Gruppo di esercizi →
1. Elenca tutte le lezioni che il testo di studio indica come proposte nel nuovo corso di laurea.
2. Rispondi alle seguenti domande basandoti sul testo di studio.
(a) Quante borse di studio l'anno saranno messe a disposizione, e di quale valore ciascuna?
(b) In quale sede sambenedettese faranno docenza i ricercatori?
(c) Quale titolo sarà sufficiente per accedere al corso?

Testo di studio →

══════════════════════════════

Corso di management per valorizzare le imprese ittiche

 

San Benedetto del T.(Ap).-  «Un corso unico in tutta Italia». È stato presentato così da un rettore entusiasta, come era oggi Gian Luca Gregori il nuovo corso di laurea triennale in “Management per la valorizzazione sostenibile delle aziende e delle risorse ittiche”. Corso, tenuto a battesimo dal ministro Francesco Lollobrigida, nato dalla convenzione tra il Ministero dell’Agricoltura, della Sovranità alimentare e delle Foreste e l’Università Politecnica delle Marche.

Un programma che ha come acronimo M.a.r.i. e mai nome fu più calzante. Si tratta di un obiettivo raggiunto attraverso un investimento di 2,4milioni di euro che vedrà mettere a disposizione 30 borse di studio l’anno del valore di 8mila euro ciascuna. Ben sei ricercatori faranno docenza presso la sede sambenedettese del Palazzo Vannicola nel corso che inizierà a settembre. Negli ultimi anni la Politecnica è passata da 50 a 73 corsi collocandosi come 726esima università a livello internazionale e non è poco per un ateneo regionale.

«Siamo di fronte a un corso – ha spiegato il rettore Gregori – che riguarda la multidisciplinarietà e la sostenibilità, quindi risorse ittiche, innovazione e gestione sostenibile delle aziende della pesca. Non si può parlare di parco marino o fermo pesca senza avere le conoscenze idonee che saranno fornite da questo corso». Per accedere sarà sufficiente qualsiasi tipo di diploma. Come di fronte a ogni corso di laurea ci si chiede se avrà degli sbocchi nel mondo del lavoro. In questo caso si andranno a formare manager da destinare sia al privato che nel pubblico, con competenze relative sia al mare che al management. Le lezioni proposte saranno: economia aziendale, maricoltura, tecnologia della pesca, statistica e biologia della pesca. Lezioni tradizionali con approcci operativi.

══════════════════════════════

Estratti di dati →
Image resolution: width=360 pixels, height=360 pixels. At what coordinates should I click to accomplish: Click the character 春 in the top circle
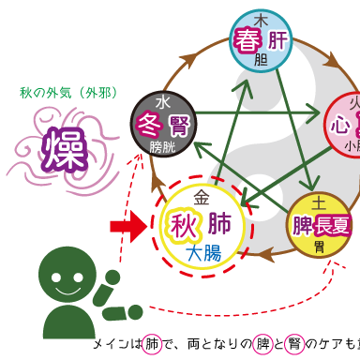247,41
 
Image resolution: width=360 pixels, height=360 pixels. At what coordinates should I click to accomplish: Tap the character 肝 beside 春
277,41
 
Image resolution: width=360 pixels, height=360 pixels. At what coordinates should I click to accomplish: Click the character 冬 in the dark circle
148,126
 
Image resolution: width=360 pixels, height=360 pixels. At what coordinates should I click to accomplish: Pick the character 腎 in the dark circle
176,126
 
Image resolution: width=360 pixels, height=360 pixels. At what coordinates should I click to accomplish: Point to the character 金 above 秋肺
202,199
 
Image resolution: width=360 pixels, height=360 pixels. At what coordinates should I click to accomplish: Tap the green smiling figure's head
68,275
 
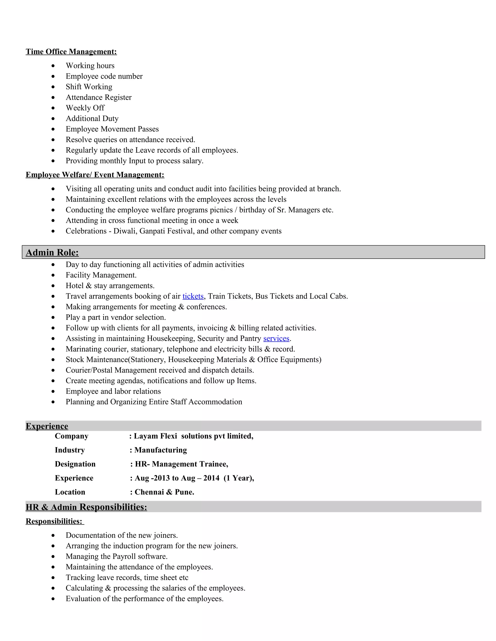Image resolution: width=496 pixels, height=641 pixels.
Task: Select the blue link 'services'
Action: coord(276,338)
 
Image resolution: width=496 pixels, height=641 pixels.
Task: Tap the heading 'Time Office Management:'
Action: coord(71,52)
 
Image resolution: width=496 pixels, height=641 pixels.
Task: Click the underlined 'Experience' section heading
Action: coord(47,426)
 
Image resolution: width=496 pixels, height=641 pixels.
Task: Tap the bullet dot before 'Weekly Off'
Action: coord(53,108)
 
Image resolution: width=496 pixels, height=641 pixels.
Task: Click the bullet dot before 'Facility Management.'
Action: coord(53,275)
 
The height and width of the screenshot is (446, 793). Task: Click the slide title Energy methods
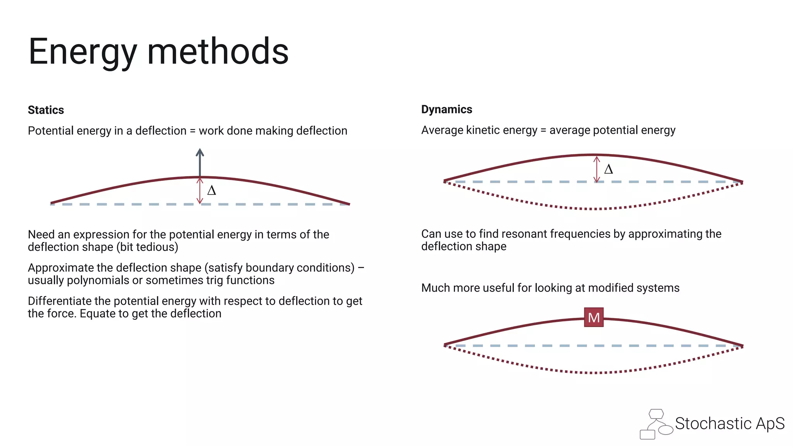click(x=158, y=51)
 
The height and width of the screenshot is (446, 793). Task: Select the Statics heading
click(x=46, y=110)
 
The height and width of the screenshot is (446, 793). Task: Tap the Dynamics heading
click(x=446, y=109)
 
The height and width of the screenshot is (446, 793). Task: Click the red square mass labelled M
click(x=594, y=317)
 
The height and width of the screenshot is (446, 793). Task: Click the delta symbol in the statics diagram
click(x=211, y=190)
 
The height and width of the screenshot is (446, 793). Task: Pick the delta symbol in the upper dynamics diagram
click(x=608, y=169)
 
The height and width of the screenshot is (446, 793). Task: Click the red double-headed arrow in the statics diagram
click(x=200, y=190)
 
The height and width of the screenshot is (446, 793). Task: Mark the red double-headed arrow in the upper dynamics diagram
click(x=597, y=169)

══════════════════════════════

Le tue risposte →
1.
- Economia aziendale
- Maricoltura
- Tecnologia della pesca
- Statistica
- Biologia della pesca

2.
(a) 30 borse di studio l'anno, del valore di 8mila euro ciascuna.
(b) Nel Palazzo Vannicola.
(c) Qualsiasi tipo di diploma.